MDC is not to be confused with so-called ‘in-memory’ approaches. Within the last two decades several such approaches (e.g. Apache Ignite Memory-Centric Storage, Hazelcast IMDG® In-Memory Data Grid, Memcached, Redis to name a few) have been developed with the same intention, namely to increase overall performance. However, all these in-memory implementations build upon standard systems based on the von Neumann compute architecture, where the CPU acts as the gateway for in-memory operations and as such is limited to the given memory bandwidth and maximum addressable memory size between the CPU and its attached memory (DRAM, NVM, SCM). Conceptually, the above-mentioned implementations circumvent the boundary of the maximum addressable memory size given by the von Neumann architecture on an application level while still being limited for speed by the maximum bandwidth given.

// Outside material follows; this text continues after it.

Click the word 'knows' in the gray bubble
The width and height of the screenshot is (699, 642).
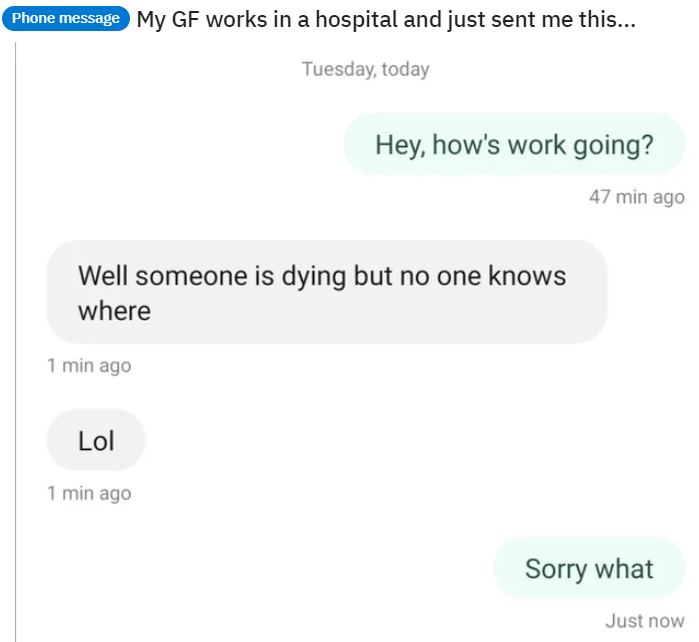pyautogui.click(x=527, y=276)
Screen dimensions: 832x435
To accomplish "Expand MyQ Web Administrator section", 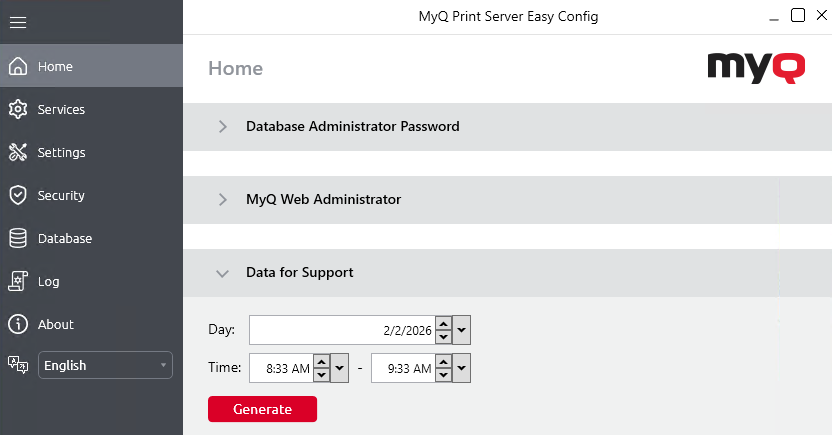I will pyautogui.click(x=223, y=200).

Addressing data access and internal data structures by MDC
In this work, we have assessed two key approaches in genomic data analysis, namely assembly and pseudoalignment– here exemplified for the transcriptome. Technically, we provide evidence for two typical computing approaches within such analysis that are benefiting from MDC. First, we can change the data access patterns. This is important for pipeline-wide optimizations with data exchange between tools in the pipelines through memory in custom format instead of conversion followed by writing to disk and a subsequent requirement for conversion. A second possibility to benefit from MDC is per-application optimization where we can exploit the abundance of memory to optimize constrained internal data structures. We describe both concepts in more detail in the following sections.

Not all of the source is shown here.